RECQL protein expression was assessed, using tissue microarrays (TMA), in 50 normal Terminal ductal lobular units (TDLUs), 449 pure DCIS, 152 DCIS components of DCIS/IBC, and 157 IBC components of DCIS/IBC . Patient demographics are summarized in Supplementary Table 1. IHC revealed strong nuclear expression of RECQL in the normal luminal epithelial cells of the adjacent TDLUs and lower nuclear expression in the cancerous epithelial cells with occasional inflammatory cells. Cytoplasmic expression was not detectable (Fig. 1A–F). Median nuclear Histochemical (H)-scores were 230, 160, 90, and 70 in adjacent normal TDLUs, primary DCIS, the DCIS component of DCIS/IBC, and the IBC component of DCIS/IBC tumors respectively. Assessment of RECQL expression revealed higher RECQL levels in the normal epithelial cells of the adjacent TDLUs than in the cancerous epithelial cells of the pure DCIS (p = 3.0 × 10 ⁻⁶) (Fig. 1G). In the DCIS component of DCIS/IBC tumors, RECQL expression was lower compared to pure DCIS (mean H-scores 90 versus 160) (p = 4.2 × 10 ⁻¹⁷) (Fig. 1G). In the IBC component of DCIS/IBC tumors, RECQL expression was lower compared to the DCIS component of DCIS/IBC tumors (mean H-scores 70 versus 90) (p = 1.0 × 10 ⁻⁵) (Fig. 1G). Overall, these observations reveal a clear reduction in RECQL level from normal epithelial cells to invasive cancer cells (mean H-scores 230 versus 70) (p = 9.4 × 10 ⁻⁴⁴) (Fig. 1G).

Fig. 1.

RECQL nuclear protein expression in DCIS. A&B. DCIS negative stain (4X and 10X power magnification respectively).
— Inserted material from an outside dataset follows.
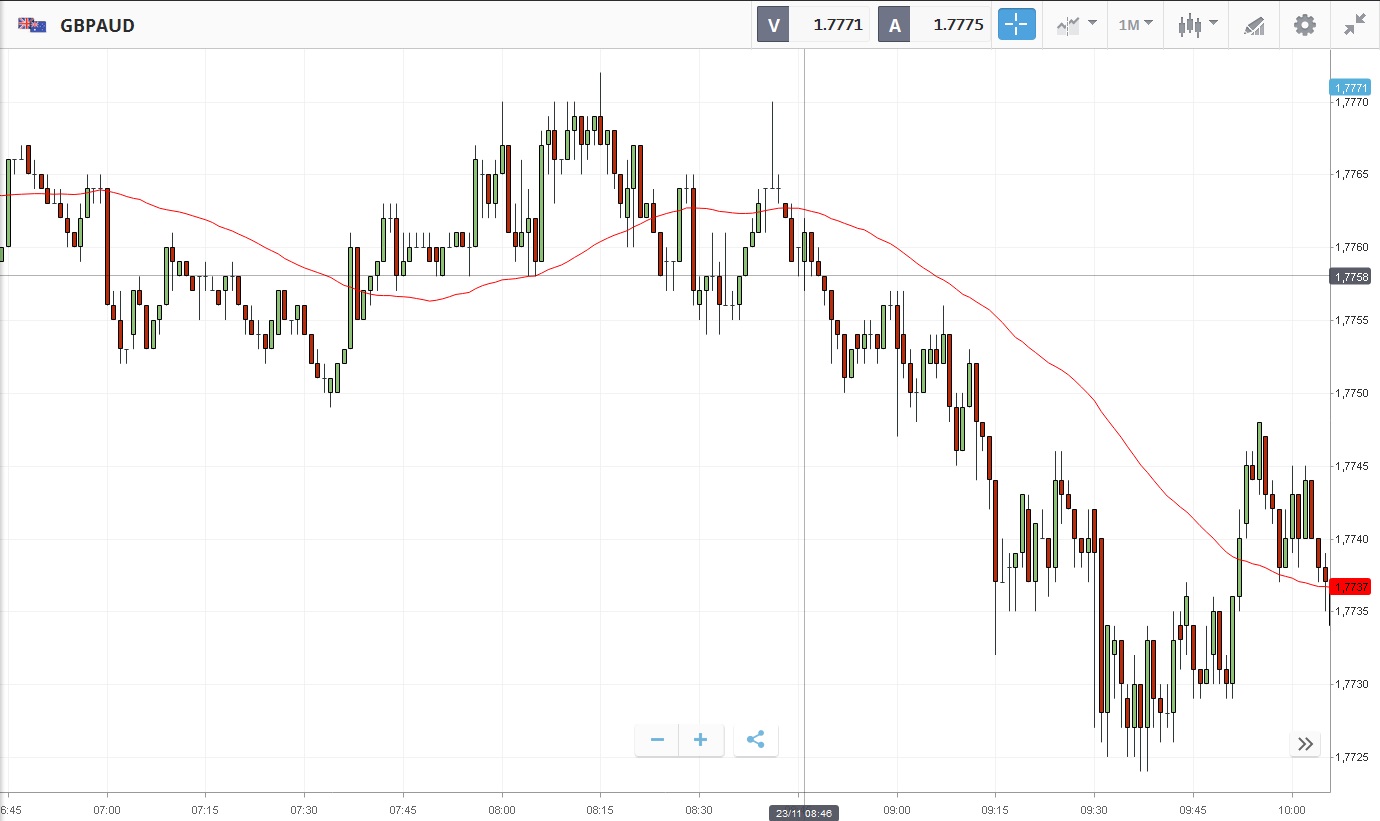Click the 09:00 time axis label
This screenshot has width=1380, height=821.
[897, 809]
C&D. Intense nuclear staining in pure DCIS (4X and 10X power magnification respectively). E&F. Stronger nuclear staining in DCIS component (thick arrow) than in invasive component (thin arrow) (4X and 10X power magnification respectively). G. RECQL nuclear protein expression boxplot showing higher nuclear RECQL expression present in the normal TDLUs, decreased in pure DCIS series and further decrease in DCIS component and the lowest level was seen in the IBC component of the mixed DCIS/IBC cohort.
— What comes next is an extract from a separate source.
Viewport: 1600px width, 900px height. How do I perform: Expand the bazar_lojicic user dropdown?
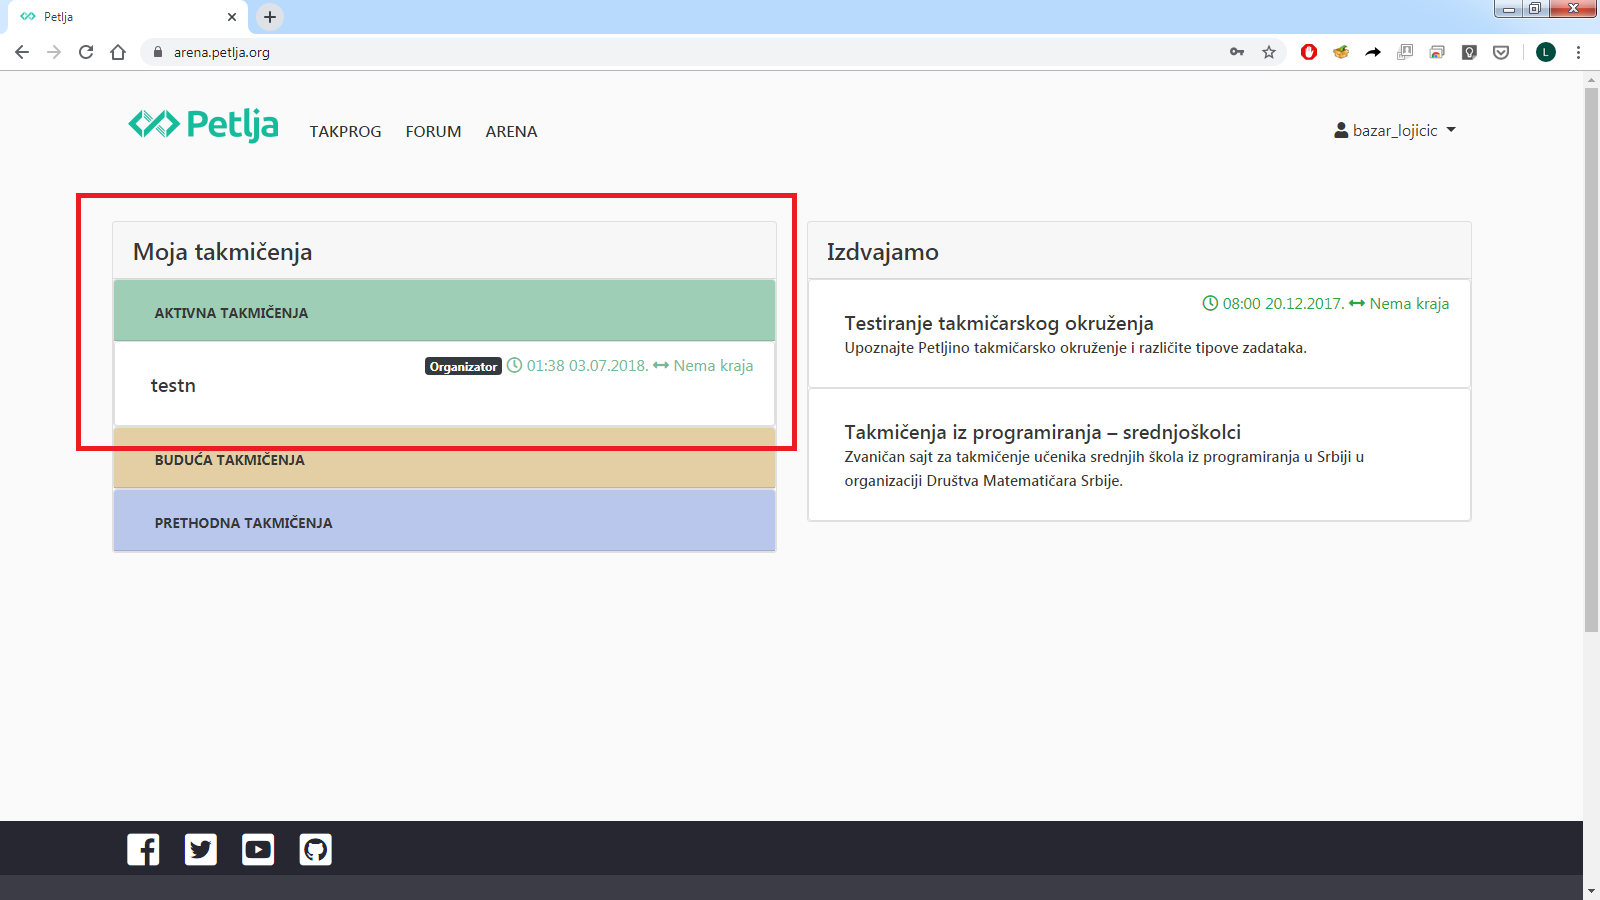tap(1395, 131)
RECQL and ductal carcinoma in situ (DCIS)

In pure DCIS, low RECQL expression was observed in 89/449 (20 %) cases and high expression in 360/449 (80 %) cases. Low RECQL expression showed an association with high DCIS grade (p = 0.028) but not with other parameters (Supplementary Table 2). In the DCIS component of DCIS/IBC tumors, low nuclear RECQL expression was associated with large DCIS size (p = 0.010) and high DCIS grade (p = 0.045) only (Supplementary Table 3). Univariate analysis in the pure DCIS showed that low RECQL expression was associated with shorter local recurrence free interval (LRFI) (both in situ and invasive recurrence) (p = 0.009) (Fig. 1H). In pure DCIS, Low RECQL expression was also associated with shorter LRFI in patients treated by breast conserving surgery (BCS) followed by adjuvant RT (p = 0.003) (Fig. 1I) but not in patients treated with BCS only (p = 0.058) (Fig. 1J). Multivariate Cox regression analysis for recurrence free interval in the pure DCIS series demonstrated that low RECQL expression was an independent poor prognostic factor of all recurrences in patients treated with BCS (p=0.028; HR = 0.538; 95 % CI = 0.309 - 0.936). Other independent risk factors included age of the patients at the time of diagnosis (p = 0.004; HR = 0.538; 95 % CI = 0.309–0.936) and DCIS tumor size (p = 0.001; HR = 0.398; 95 % CI = 0 .228-0.695) (Supplementary Table 4). Furthermore, the multivariate analysis in the pure DCIS series with IBC recurrence also demonstrated that low RECQL expression was an independent prognostic factor for tumor recurrence in patients treated with BCS (p = 0.029; HR = 2.913; 95 % CI = 1115–7.608). Other independent risk factors included age of the patients at the time of diagnosis, DCIS tumor size, and DCIS grade (Supplementary Table 4).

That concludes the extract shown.